* [Exercise]:
Copy out all of the items below, substituting "How can I carry out" for every "How do I perform" and leaving everything else unchanged.
----- Data provided
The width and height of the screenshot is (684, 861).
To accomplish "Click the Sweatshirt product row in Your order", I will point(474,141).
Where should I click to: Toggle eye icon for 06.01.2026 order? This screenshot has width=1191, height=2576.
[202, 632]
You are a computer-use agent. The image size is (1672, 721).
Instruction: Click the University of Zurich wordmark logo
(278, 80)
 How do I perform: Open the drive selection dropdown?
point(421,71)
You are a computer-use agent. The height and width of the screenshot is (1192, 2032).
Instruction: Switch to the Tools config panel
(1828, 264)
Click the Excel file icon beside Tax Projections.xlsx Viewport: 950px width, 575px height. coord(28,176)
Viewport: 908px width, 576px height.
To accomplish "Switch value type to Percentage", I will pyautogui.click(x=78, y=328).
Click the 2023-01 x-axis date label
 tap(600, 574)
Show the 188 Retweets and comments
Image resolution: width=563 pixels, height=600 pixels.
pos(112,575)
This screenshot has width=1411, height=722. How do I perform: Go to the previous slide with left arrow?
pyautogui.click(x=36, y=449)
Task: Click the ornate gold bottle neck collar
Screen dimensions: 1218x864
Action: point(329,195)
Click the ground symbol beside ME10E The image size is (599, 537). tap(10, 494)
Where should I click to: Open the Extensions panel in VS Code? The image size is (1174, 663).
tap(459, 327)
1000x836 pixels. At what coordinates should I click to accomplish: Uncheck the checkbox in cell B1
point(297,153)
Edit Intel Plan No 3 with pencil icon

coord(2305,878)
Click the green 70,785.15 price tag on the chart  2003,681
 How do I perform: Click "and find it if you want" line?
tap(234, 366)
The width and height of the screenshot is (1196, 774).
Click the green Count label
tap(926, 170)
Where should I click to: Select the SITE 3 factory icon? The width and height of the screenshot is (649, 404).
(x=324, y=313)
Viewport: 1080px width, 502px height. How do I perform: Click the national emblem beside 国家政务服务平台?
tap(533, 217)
----------
* [Solution for this task]:
The width and height of the screenshot is (684, 861).
To accomplish "Click the Sweatshirt product row in Your order", I will point(474,141).
Where should I click to: Toggle eye icon for 06.01.2026 order? This screenshot has width=1191, height=2576.
[202, 632]
You are a computer-use agent. The image size is (1672, 721).
Instruction: Click the University of Zurich wordmark logo
(278, 80)
 How can I carry out: Open the drive selection dropdown?
point(421,71)
You are a computer-use agent. The height and width of the screenshot is (1192, 2032).
Instruction: Switch to the Tools config panel
(1828, 264)
Click the Excel file icon beside Tax Projections.xlsx Viewport: 950px width, 575px height. coord(28,176)
Viewport: 908px width, 576px height.
To accomplish "Switch value type to Percentage", I will pyautogui.click(x=78, y=328).
Click the 2023-01 x-axis date label
 tap(600, 574)
Show the 188 Retweets and comments
Image resolution: width=563 pixels, height=600 pixels.
pos(112,575)
This screenshot has width=1411, height=722. How can I carry out: Go to the previous slide with left arrow?
pyautogui.click(x=36, y=449)
Task: Click the ornate gold bottle neck collar
Screen dimensions: 1218x864
Action: point(329,195)
Click the ground symbol beside ME10E The image size is (599, 537). tap(10, 494)
Where should I click to: Open the Extensions panel in VS Code? The image size is (1174, 663).
tap(459, 327)
1000x836 pixels. At what coordinates should I click to accomplish: Uncheck the checkbox in cell B1
point(297,153)
Edit Intel Plan No 3 with pencil icon

coord(2305,878)
Click the green 70,785.15 price tag on the chart  2003,681
 How can I carry out: Click "and find it if you want" line?
tap(234, 366)
The width and height of the screenshot is (1196, 774).
Click the green Count label
tap(926, 170)
Where should I click to: Select the SITE 3 factory icon? The width and height of the screenshot is (649, 404).
(x=324, y=313)
Viewport: 1080px width, 502px height. How can I carry out: Click the national emblem beside 国家政务服务平台?
tap(533, 217)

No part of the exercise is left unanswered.